The current investigation incorporates the data extracted from the COMSOL Multiphysics software, derived from an 8-electrode sensor with different states. These collected data, along with the temperature, served as inputs to train the proposed neural network known as a Multilayer Perceptron network (MLP), implemented within the MATLAB environment. Recent studies have also delved into the optimization of such sensors through the application and exploitation of ANN [39,40,41].
The primary aim of this endeavor is to quantitatively determine the void fraction considering the temperature changes within a homogeneous two-phase system consisting of air and water, ensuring its independence from variations in pressure conditions. In essence, the study introduces a metering system capable of accurately predicting the void fraction, regardless of the pressure conditions. To attain this crucial objective, an essential step involved the collection of data. Consequently, the COMSOL Multiphysics software was employed to conduct simulations utilizing an 8-electrode sensor. The resulting data were then utilized as inputs for the proposed MLP ANN. This MLP model, which leverages a novel and precise predicting system, exhibited the capability to predict the void fraction with a remarkable degree of accuracy while minimizing error.
The novelty of the presented metering system is that it measures the volume fraction using an 8-electrode sensor and an ANN, considering temperature changes and independent of pressure variations for a two-phase homogeneous fluid.

2. Validating and Simulations

In this section, a homogeneous regime is implemented in the COMSOL Multiphysics software to be investigated by an 8-electrode sensor. This software is useful in designing and implementing capacitance-based sensors. Three main regimes exist in some industries, such as oil, petrochemicals, water, and so on. These fluids as homogeneous, annular, and stratified fluids are shown in Figure 1a–c, respectively. In the authors’ previous works [42], numerous experiments were conducted to benchmark the aforementioned software.
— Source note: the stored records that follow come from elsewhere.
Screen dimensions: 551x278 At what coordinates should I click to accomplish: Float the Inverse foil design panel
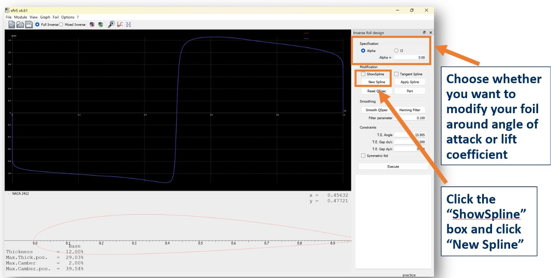(x=424, y=33)
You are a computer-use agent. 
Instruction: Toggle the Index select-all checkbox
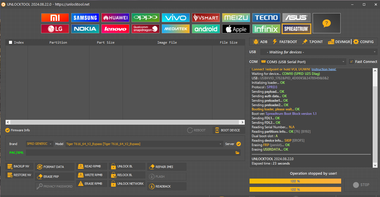pyautogui.click(x=11, y=42)
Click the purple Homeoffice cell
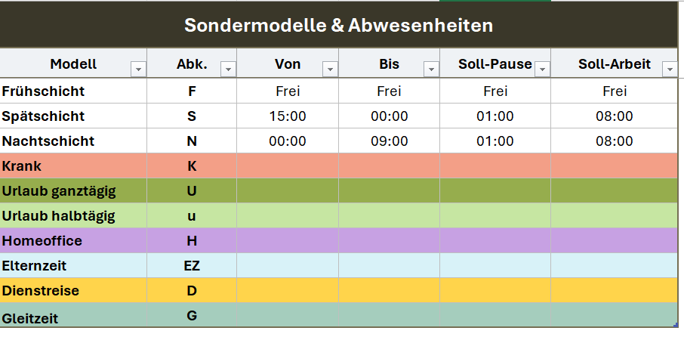 tap(42, 241)
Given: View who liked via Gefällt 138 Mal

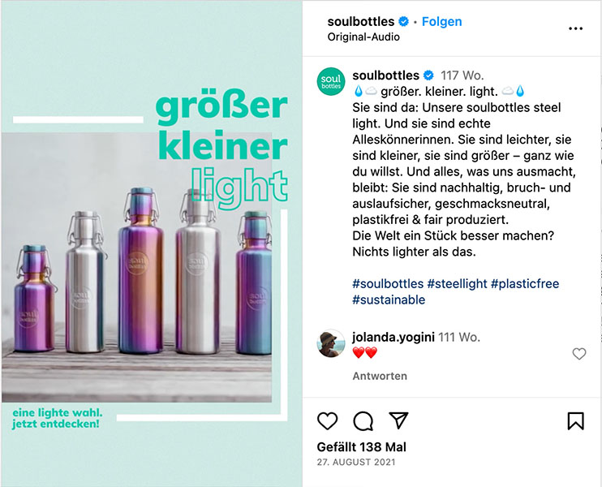Looking at the screenshot, I should click(361, 446).
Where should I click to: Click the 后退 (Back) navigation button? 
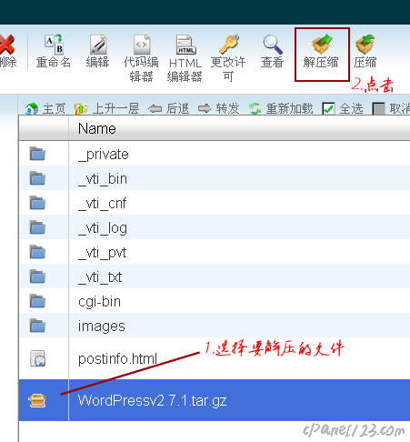169,108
The outcomes derived from testing both the physically manufactured sensor and its simulated counterpart exhibited strikingly similar trends, with only minimal variance in the error rates. When two phases of fluid, air and water, are mixed thoroughly, a homogeneous regime is created. To implement this kind of fluid in the software, by averaging the relative permittivity of two phases in every volume fraction, the mentioned regime can be created.
In the following, the designed 8-electrode sensor is investigated in detail. In this study, the principal objective lies in the precise measurement of the void fraction within a homogeneous system of air and water, eliminating any dependence on pressure fluctuations, considering the temperature. The fact that there is a definite link between the behavior of a liquid and its relative permittivity is obvious. Thus, it is essential for the amount of water’s εr to be in different ranges of temperature and pressure. In pursuit of attaining the desired quantities, the presented numbers in [38] are used for the simulations in this paper. The utilized εrs are presented in Table 1 for a range of temperatures from 275 to 370 degrees Kelvin. In addition, a range of 1 to 500 Bars has been considered for the pressure. As can be seen in Table 1, there are 9 and 20 different numbers for the pressure and temperature, respectively. For any situation, two various characteristics are considered, and then a specific amount of εr exists. For instance, when the temperature and pressure are equal to 300 degrees centigrade and 100 Bars, respectively, the εr is equal to 78.11. To implement different volume fractions in the software, after knowing the εr of water, by averaging both phases’ relative permittivity, the correct amount of εr is considered. It is to be noted that there is a direct relationship between the pressure and the water’s εr. Conversely, there is not any kind of direct relationship between the temperature changes and the εr of water; the higher the temperature, the less relative permittivity.
Some kinds of sensors exist and are popular such as concave, ring, and helix. The designed sensor contains eight electrodes and is close to the common concave sensor. The difference is that the 8-electrode sensor gives this opportunity to obtain more results, which can help provide more inputs to train the network. Various views of the designed 8-electrode sensor are presented in Figure 2. The liquid phase, pipe, and electrodes are recognizable with light blue, dark blue, and yellow colors, respectively. In Figure 3, the dimensions of the different parts of the 8-electrode sensor are named. The lengths of the electrodes and pipe are equal to L1 = 12 cm and L2 = 18 cm, respectively. Moreover, the distance between the electrodes is equal to D = 0.3 cm. In addition, about the other parts, the inner radius, the outer radius, the outer radius of the electrodes, and the radius of the isolated area in the software are equal to R1 = 2.6 cm, R2 = 3.2 cm, R3 = 3.3 cm, and R4 = 5 cm, respectively. For electrodes, a copper plate with a high conductivity and, of course, a thickness equal to 0.1 cm was utilized.
As mentioned before, the 8-electrode sensor can produce more results, which are helpful for training networks. Thus, each of the eight electrodes is named and determined in Figure 4. To produce data, every pair of electrodes was considered and simulated in the COMSOL Multiphysics 180 times (there were 9 and 20 different settings for the pressure and temperature, respectively). As Figure 5 shows, there are four different states for measuring the capacity between electrodes 1, 2, 3, 4, and 5, which are named 1–2, 1–3, 1–4, and 1–5 states, respectively. Some models are given in Figure 6, which belong to mesh, volume, isosurface, and multislice, along with arrow surface, respectively. After simulating all the aforementioned states for all ranges of temperature and pressure, 3780 different data points were extracted. For the proposed network, 1134 data points were considered as test data, 50 of which are given in Table 2 as samples.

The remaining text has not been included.